3. At its heart, it's an old-fashioned soap opera like the kind you used to see every weekday morning on the big three broadcast networks.  Which is surely why it proved to be so popular.
4. The plot-lines are all about securing inheritances and hiding secret pregnancies and enduring star-crossed love and suffering through unexpected tragedies and protecting reputations amid scandal (or threatened scandal) and planning big snobby social events, all of it dressed up in fancy clothes, opulent sets, and wicked, oh-so-dry British one-liners.  It looks like "Masterpiece Theater" but it's really a new spin on "The Young and the Restless." 
5. Bonus points to whoever had the idea of starting the movie with a fairly lengthy and detailed reminder rundown of who's who in the sprawling cast of characters.
6. We're seriously considering removing our electric front door bell and replacing it with a mechanical system that will pull a string and ring a silver bell on our kitchen wall.
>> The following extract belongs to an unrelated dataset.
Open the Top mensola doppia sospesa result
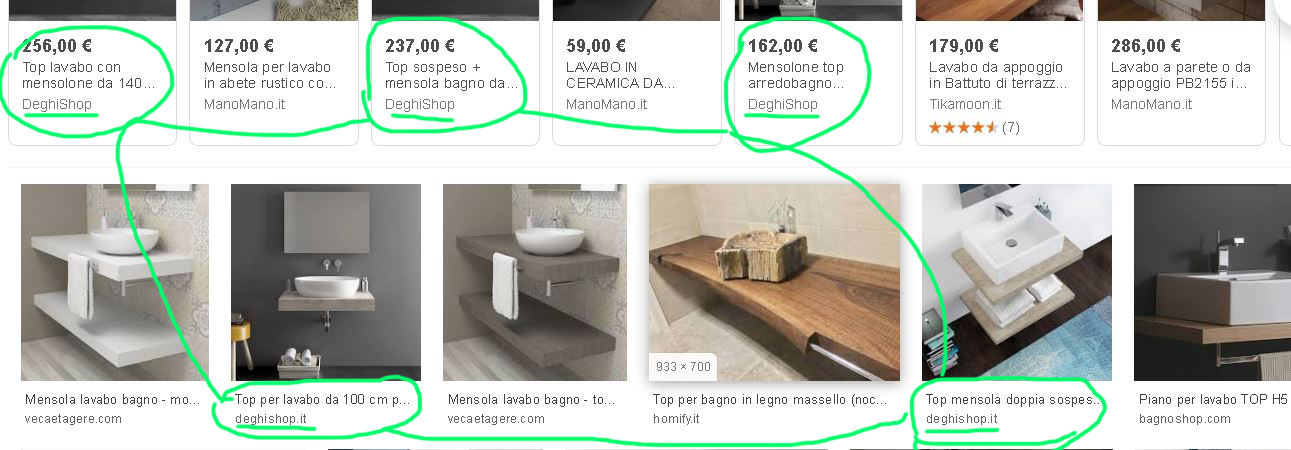 tap(1014, 399)
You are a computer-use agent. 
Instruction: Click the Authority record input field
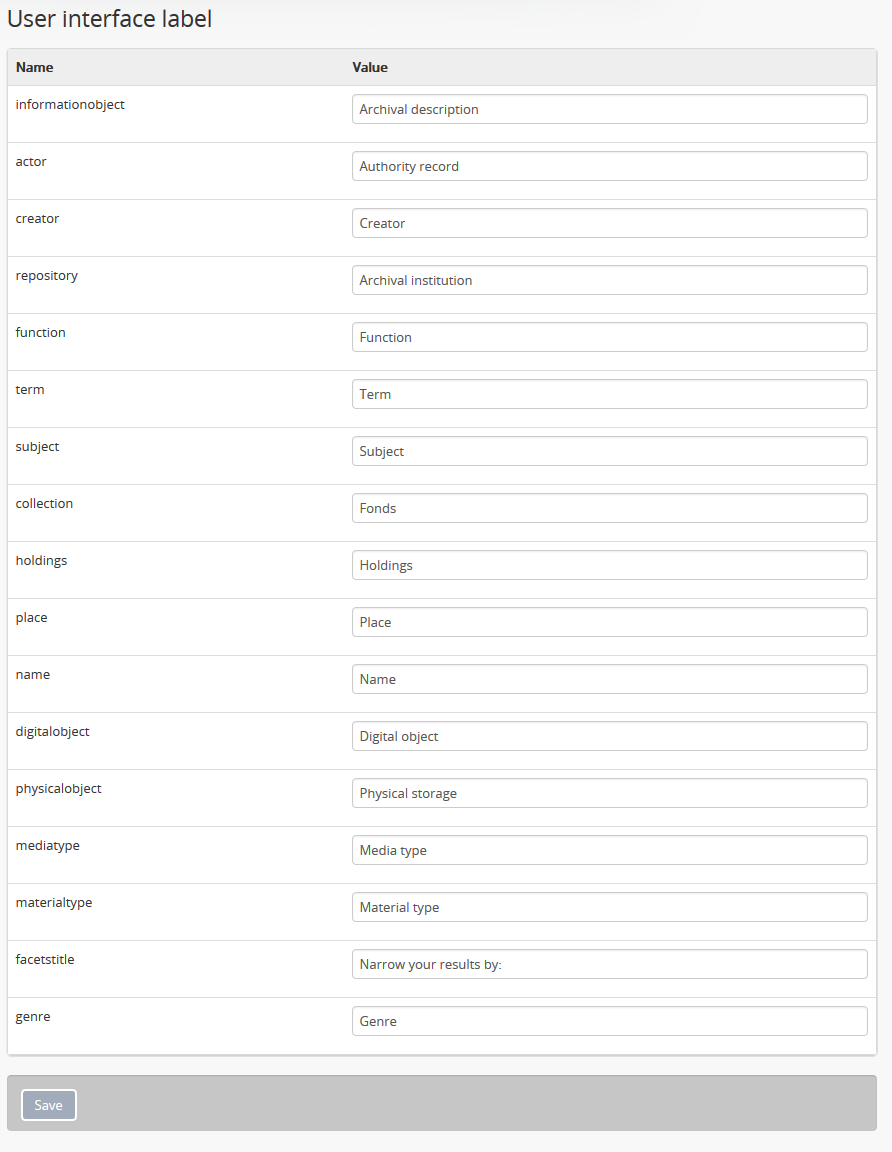609,166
7. The cast, obviously, is top notch.  The filmmakers have done a good job making sure just about everyone gets a moment or two to shine.
8. But there's also a quaint smallness to the action. While we do get some big (if fleeting) drama involving an assassination attempt and a gay speakeasy raid, most of the movie's tension involves some very low stakes. Who's stealing household knick-knacks from the Crawley family? Will the Downton staff find a way to avenge their honor that's been besmirched by the condescending staff from Buckingham Palace? What will happen when Andy sees Daisy flirt with the handsome plumber?  Who's going to unload a truck full of the party chairs that arrived late at night in the pouring rain?
9. Put another way, there's a bigger movie budget here which allows for bigger parties and horse parades and new characters, but it mostly feels like three TV episodes stitched together.
10. In a world where class is everything, notice how even in the world of working class servants there is a pecking order, with the Buckingham Palace staff looking down their nose at the Downton staff.  Fascinating.
11. We're still not sure what Henry Talbot sees in Lady Mary, to be honest.
12. Pro tip: don't reveal you're an anti-monarchist to a perfect stranger.
13. Wouldn't it be weird if you had to be formal with your co-workers and always call them "Mr. Jones" or "Miss Smith"?
14. There is something undeniably appealing about period films like this that immerse you in a world of affluence.  All those plush sets you'll never live in and stylish costumes you'll never wear.  This is an alien world where folks dress in formal wear to attend a four-course meal served by a staff of footmen (not butlers, we learned) and no one who lives "upstairs" really seems to have much of a job aside from sipping cocktails and wringing their hands over having to tour Africa with the royals or wait for custom-made ballgowns to arrive in time for a party.
15. If you're into this sort of thing, you'll be into it.